Give the number of lines in the material below where the word "chevron" shows up, without anything else.

Provided data:
++++++++++

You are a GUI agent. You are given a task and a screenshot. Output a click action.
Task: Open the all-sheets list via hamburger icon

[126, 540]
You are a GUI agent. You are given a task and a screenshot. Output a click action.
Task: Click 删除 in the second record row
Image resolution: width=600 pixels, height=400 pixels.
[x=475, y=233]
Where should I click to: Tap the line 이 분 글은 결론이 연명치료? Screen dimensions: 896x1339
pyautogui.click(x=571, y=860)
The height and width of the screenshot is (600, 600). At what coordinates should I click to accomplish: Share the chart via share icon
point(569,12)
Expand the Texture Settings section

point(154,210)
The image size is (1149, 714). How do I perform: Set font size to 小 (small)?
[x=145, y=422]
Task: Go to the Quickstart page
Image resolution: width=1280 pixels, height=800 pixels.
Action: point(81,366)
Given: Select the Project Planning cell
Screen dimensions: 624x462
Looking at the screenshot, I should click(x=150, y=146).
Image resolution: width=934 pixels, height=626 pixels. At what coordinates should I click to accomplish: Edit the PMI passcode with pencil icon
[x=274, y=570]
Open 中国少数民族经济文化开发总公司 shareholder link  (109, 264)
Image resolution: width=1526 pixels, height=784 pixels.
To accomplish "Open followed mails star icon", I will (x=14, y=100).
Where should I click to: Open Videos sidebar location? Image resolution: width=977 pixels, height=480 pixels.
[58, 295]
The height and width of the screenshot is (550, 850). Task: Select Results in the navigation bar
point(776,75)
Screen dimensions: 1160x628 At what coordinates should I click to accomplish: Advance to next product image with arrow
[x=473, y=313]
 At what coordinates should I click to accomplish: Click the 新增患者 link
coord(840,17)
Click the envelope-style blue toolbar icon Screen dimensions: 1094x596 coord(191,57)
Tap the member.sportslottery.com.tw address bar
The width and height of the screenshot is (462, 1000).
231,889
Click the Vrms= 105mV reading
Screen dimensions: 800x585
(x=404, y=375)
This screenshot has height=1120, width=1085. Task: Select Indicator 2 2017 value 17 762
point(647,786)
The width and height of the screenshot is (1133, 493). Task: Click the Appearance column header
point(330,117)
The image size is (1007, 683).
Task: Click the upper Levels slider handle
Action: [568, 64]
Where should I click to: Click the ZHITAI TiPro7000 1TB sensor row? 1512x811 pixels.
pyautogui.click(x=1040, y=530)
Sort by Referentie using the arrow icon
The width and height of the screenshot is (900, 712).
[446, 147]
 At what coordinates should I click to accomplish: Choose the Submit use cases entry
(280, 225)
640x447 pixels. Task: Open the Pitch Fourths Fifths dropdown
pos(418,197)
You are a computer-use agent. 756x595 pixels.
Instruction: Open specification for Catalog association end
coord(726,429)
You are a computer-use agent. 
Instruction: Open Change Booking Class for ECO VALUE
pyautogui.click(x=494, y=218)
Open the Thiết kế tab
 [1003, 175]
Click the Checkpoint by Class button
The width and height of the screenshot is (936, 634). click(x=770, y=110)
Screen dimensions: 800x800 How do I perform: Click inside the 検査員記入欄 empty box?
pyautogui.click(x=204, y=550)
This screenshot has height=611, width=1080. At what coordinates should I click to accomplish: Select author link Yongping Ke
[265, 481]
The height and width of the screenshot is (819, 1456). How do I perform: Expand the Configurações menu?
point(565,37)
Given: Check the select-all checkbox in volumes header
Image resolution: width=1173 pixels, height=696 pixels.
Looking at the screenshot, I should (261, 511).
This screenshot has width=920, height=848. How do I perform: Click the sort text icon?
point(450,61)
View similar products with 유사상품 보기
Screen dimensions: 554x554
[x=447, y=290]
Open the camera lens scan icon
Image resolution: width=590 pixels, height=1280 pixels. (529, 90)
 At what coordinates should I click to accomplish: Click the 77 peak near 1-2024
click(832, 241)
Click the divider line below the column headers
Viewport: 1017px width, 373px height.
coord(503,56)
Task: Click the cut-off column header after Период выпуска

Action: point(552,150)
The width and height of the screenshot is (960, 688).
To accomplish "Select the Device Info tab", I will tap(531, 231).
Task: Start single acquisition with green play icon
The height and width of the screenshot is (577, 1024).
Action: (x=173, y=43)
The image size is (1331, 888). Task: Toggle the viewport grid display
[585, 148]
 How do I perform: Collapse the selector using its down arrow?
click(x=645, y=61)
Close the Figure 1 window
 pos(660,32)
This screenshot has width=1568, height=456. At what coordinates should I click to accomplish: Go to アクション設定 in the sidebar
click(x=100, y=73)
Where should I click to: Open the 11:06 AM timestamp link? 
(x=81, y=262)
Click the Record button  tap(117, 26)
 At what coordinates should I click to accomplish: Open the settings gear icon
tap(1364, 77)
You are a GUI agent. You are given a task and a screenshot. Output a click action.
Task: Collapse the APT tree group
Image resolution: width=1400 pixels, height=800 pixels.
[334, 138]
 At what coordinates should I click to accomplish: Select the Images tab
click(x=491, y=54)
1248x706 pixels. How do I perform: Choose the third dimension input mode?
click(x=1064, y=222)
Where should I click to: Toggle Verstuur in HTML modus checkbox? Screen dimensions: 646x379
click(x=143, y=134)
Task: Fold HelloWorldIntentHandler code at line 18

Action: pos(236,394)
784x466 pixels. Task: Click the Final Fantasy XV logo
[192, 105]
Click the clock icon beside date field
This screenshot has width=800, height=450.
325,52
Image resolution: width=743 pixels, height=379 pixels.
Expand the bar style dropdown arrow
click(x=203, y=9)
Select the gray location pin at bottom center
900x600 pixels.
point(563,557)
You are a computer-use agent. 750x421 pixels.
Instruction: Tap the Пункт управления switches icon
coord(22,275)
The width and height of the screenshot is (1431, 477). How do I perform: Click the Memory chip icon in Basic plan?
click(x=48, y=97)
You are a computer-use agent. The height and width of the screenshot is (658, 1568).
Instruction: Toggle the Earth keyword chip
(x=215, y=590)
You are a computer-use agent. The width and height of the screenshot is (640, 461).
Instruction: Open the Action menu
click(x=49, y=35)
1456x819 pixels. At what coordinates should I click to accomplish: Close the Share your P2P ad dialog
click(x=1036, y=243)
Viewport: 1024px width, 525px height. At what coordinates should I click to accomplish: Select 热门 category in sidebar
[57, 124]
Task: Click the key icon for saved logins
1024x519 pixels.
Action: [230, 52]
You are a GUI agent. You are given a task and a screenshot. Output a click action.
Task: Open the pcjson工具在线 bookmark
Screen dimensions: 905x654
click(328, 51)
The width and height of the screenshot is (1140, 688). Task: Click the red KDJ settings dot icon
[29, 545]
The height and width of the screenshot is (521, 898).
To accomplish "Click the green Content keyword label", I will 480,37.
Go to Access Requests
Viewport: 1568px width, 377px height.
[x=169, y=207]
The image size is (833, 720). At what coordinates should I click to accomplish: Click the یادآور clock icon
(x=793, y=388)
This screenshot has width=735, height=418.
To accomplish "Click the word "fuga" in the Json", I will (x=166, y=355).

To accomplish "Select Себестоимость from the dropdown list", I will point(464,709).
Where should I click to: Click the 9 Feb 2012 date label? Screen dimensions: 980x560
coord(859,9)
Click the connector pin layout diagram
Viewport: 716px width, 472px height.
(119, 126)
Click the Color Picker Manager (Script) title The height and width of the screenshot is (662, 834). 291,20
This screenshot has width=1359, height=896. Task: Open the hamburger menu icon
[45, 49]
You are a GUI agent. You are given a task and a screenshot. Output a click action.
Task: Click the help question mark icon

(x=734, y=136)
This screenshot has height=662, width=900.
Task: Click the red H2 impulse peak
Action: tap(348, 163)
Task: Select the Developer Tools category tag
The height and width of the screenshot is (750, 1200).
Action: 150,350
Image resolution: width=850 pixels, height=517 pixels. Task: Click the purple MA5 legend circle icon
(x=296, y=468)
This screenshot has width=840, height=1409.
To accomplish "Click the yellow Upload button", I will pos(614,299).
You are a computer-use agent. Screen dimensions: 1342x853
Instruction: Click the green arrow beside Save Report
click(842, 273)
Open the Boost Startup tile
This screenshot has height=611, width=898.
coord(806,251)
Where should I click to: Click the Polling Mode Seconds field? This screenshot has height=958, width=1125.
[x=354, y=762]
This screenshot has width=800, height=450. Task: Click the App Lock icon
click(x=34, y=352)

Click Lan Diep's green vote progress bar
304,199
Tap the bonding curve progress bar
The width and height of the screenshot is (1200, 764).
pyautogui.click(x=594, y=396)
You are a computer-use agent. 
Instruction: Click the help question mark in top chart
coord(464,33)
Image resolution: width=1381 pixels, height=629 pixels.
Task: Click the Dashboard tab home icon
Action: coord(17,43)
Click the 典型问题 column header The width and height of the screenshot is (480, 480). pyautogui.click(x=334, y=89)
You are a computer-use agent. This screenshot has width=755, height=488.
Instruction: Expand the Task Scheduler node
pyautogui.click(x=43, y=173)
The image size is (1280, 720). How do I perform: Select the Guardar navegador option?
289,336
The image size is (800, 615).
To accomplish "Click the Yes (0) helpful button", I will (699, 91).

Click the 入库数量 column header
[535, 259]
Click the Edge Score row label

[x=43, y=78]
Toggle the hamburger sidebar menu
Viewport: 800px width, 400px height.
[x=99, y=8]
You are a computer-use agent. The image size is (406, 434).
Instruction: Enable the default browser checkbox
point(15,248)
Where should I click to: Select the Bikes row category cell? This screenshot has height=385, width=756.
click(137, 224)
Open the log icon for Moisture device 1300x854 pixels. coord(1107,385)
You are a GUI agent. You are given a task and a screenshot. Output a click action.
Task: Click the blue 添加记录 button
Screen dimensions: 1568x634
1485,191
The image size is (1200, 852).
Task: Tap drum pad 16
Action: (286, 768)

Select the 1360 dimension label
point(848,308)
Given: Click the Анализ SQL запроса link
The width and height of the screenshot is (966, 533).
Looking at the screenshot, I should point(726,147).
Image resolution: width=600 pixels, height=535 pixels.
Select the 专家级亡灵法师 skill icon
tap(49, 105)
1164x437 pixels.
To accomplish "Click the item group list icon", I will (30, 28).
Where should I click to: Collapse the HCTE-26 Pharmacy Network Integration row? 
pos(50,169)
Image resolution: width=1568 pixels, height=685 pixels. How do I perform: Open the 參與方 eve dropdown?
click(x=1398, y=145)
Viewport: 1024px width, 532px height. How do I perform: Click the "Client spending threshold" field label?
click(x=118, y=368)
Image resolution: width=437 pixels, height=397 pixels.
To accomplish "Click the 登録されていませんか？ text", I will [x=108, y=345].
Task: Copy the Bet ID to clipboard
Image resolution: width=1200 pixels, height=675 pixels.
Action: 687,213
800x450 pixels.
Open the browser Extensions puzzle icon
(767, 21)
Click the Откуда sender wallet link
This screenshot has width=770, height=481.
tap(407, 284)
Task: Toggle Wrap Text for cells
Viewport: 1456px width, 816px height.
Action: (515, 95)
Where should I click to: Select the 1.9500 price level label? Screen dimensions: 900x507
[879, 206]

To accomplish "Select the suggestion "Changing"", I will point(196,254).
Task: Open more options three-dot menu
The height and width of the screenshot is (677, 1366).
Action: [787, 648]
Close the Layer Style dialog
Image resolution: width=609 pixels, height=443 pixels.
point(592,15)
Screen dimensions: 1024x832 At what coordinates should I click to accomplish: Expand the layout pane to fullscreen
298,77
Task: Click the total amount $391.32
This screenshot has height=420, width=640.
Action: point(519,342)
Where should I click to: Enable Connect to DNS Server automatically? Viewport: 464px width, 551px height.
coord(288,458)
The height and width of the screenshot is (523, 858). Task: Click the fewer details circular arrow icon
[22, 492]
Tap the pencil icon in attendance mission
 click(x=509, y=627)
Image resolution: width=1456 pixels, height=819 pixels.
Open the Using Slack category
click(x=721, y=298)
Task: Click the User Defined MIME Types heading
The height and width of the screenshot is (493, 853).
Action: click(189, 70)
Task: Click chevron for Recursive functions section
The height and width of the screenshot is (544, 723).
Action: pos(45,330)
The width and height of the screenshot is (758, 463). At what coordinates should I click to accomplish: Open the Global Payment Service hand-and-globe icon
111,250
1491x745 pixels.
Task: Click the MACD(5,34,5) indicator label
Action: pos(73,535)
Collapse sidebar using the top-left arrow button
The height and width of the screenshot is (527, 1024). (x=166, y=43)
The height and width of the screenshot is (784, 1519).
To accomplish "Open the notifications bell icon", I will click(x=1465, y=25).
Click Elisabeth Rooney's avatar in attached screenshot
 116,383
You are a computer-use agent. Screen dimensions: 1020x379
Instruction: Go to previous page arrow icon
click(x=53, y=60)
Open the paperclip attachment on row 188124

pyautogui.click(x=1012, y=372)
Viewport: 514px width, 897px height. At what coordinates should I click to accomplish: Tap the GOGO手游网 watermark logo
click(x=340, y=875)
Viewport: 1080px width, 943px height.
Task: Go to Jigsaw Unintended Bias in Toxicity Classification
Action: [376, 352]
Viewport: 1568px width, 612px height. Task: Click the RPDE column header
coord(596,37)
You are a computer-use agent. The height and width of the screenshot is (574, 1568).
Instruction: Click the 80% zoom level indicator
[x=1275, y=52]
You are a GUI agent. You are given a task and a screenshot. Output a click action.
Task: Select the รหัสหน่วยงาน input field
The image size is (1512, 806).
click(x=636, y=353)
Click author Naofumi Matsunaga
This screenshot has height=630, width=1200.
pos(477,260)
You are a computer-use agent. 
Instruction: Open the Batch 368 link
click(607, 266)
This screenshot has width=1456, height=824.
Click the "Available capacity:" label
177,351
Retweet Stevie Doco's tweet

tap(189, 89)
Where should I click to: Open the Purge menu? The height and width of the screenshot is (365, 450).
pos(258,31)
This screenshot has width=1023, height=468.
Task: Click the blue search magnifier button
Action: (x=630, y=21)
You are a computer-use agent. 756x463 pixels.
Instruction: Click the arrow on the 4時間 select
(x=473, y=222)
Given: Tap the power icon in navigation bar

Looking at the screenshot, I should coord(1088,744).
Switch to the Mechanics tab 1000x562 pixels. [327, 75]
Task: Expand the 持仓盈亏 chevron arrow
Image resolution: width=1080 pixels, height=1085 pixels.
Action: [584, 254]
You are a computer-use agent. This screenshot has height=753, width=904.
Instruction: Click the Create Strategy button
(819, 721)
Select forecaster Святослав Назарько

++++++++++

Finished task: 2